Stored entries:

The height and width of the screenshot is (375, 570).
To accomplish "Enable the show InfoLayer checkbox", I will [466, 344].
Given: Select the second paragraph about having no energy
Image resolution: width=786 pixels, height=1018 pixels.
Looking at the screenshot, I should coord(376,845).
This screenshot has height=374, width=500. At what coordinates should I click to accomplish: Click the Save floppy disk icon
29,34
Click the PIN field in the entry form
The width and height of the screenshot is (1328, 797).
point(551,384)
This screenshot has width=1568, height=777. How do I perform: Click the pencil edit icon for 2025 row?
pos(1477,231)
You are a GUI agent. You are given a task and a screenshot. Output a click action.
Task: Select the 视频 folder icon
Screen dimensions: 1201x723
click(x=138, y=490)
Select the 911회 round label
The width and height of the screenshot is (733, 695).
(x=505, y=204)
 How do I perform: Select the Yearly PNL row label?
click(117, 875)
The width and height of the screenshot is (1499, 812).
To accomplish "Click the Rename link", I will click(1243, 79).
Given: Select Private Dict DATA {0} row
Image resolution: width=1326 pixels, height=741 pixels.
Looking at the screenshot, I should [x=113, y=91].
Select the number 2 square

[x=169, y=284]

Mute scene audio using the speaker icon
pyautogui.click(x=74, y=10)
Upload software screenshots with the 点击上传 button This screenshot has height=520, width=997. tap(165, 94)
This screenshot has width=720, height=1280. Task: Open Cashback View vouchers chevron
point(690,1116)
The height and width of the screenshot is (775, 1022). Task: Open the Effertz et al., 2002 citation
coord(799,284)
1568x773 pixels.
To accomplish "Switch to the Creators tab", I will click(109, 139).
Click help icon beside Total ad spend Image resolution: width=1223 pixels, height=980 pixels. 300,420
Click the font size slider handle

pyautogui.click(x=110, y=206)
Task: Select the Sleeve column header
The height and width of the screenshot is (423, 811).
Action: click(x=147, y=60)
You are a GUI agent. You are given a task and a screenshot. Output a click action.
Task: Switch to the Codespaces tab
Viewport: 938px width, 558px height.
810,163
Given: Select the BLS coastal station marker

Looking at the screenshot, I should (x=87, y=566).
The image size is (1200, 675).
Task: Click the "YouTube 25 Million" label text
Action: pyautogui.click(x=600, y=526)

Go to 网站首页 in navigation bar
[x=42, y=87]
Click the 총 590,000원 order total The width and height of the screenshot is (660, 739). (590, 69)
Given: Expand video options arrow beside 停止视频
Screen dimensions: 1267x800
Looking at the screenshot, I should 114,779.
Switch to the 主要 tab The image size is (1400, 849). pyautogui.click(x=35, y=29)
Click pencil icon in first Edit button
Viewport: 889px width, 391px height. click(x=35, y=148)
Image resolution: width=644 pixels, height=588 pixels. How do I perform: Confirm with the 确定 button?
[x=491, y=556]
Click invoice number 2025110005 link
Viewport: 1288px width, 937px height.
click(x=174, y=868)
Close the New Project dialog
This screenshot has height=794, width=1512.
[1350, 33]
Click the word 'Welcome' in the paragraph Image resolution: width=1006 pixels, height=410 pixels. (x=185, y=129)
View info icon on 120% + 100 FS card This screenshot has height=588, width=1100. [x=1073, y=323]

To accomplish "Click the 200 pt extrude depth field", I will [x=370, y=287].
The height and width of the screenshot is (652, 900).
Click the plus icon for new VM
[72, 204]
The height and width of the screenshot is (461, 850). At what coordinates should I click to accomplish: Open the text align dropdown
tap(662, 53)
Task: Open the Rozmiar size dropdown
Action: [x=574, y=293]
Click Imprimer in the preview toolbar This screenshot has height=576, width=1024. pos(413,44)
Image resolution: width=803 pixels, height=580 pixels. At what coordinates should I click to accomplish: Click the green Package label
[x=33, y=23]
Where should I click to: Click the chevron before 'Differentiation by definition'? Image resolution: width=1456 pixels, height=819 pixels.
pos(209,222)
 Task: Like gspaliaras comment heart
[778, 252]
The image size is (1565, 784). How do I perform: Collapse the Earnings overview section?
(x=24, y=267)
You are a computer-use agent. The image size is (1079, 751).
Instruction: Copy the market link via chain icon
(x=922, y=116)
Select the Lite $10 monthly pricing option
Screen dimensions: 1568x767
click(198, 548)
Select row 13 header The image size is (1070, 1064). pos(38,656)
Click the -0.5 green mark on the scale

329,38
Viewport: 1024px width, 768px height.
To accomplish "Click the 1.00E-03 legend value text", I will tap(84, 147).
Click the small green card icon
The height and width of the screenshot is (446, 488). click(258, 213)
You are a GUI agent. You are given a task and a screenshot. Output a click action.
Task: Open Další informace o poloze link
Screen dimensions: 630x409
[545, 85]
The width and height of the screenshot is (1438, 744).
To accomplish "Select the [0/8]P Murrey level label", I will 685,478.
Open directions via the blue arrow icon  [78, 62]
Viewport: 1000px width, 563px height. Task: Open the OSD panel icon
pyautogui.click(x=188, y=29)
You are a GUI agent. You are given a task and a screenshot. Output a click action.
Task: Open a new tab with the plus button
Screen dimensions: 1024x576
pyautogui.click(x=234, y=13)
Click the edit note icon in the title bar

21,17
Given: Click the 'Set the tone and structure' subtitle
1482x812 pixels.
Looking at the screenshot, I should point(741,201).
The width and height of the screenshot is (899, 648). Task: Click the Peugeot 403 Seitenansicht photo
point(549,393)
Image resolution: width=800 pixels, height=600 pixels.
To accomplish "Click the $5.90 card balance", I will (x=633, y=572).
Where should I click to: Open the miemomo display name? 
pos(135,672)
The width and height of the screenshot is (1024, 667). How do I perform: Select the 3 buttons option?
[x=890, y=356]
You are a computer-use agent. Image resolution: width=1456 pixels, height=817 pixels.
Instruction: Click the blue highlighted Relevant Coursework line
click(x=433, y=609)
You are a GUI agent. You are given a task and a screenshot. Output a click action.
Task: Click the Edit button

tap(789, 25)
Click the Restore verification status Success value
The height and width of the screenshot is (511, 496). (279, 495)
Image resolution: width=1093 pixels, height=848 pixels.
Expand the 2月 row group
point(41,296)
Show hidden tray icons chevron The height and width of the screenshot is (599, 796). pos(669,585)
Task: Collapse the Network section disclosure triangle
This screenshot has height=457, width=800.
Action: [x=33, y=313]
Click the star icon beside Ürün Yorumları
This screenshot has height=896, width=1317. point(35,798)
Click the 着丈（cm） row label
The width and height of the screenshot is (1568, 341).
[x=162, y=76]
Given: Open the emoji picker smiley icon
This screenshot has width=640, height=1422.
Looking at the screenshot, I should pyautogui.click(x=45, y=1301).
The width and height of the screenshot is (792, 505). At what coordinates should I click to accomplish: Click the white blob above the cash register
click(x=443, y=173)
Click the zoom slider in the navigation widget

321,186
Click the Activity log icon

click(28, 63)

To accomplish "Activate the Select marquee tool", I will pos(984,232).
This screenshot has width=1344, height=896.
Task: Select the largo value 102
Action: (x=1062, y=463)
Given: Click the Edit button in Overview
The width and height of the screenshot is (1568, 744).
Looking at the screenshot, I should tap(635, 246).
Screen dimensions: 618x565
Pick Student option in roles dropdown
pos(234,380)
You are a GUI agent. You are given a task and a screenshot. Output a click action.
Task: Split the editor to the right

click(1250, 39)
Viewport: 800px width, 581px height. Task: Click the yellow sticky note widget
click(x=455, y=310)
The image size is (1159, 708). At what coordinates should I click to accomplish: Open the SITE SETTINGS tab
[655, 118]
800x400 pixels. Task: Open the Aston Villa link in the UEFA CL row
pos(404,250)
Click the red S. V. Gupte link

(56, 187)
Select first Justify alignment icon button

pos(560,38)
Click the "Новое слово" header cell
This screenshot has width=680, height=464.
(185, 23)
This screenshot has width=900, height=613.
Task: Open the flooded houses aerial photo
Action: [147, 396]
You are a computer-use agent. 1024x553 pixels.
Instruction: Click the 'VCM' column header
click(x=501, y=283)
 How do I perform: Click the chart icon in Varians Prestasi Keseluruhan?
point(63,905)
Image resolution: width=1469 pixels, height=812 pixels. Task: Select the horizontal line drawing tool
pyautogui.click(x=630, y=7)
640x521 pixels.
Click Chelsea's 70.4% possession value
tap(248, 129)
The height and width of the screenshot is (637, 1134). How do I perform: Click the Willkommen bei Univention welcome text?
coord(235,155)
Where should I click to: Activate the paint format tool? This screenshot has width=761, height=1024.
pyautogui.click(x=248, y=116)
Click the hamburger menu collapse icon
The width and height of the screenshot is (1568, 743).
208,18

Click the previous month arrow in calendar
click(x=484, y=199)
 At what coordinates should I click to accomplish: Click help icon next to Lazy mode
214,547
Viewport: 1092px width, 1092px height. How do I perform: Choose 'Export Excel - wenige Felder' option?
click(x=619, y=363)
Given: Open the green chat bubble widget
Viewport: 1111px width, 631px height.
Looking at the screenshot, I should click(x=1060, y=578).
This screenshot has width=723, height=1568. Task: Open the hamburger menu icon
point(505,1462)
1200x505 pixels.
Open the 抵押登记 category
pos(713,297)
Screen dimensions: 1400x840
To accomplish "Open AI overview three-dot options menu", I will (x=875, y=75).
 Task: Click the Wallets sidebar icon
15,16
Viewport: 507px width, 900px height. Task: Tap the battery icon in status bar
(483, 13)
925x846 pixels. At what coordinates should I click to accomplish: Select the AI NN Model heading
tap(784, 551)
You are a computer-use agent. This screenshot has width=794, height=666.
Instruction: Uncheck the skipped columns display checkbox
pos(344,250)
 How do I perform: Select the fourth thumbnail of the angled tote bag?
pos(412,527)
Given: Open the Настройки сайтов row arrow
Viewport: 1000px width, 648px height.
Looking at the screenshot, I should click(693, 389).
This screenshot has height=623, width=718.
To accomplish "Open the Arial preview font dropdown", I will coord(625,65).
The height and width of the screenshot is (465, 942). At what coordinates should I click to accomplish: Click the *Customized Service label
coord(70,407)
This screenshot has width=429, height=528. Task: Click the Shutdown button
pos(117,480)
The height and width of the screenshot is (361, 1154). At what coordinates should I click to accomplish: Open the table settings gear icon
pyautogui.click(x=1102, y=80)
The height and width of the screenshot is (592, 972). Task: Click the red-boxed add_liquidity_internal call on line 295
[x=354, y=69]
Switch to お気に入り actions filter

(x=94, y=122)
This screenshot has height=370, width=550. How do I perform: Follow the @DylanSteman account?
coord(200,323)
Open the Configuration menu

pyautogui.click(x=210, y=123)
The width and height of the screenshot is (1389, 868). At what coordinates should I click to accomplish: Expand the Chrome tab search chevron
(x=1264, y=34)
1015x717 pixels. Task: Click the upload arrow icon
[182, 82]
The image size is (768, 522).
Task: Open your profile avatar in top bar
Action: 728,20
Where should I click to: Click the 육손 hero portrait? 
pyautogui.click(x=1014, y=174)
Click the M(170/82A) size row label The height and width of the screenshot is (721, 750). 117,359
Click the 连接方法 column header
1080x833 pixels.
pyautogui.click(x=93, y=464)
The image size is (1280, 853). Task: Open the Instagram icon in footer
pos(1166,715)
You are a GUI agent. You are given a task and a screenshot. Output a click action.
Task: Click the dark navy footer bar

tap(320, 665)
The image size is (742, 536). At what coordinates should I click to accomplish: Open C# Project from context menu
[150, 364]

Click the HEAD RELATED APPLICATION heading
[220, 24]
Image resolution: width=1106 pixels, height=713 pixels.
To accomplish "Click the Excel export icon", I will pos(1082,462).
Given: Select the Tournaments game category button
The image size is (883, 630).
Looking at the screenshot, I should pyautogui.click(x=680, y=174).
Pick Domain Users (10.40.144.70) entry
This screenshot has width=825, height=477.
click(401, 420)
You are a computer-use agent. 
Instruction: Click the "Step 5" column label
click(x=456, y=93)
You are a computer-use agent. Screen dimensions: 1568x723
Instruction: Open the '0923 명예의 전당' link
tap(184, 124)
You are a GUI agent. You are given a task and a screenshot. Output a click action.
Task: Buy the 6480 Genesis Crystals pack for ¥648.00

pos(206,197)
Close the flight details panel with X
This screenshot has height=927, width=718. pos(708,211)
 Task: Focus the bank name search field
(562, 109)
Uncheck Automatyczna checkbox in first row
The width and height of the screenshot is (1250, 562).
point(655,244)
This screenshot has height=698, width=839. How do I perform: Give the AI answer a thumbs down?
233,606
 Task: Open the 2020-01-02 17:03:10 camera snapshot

## [Directions]
Scan the entries above for the string "preview" and copy each line containing it.

## [Task output]
Click Imprimer in the preview toolbar This screenshot has height=576, width=1024. pos(413,44)
To accomplish "Open the Arial preview font dropdown", I will coord(625,65).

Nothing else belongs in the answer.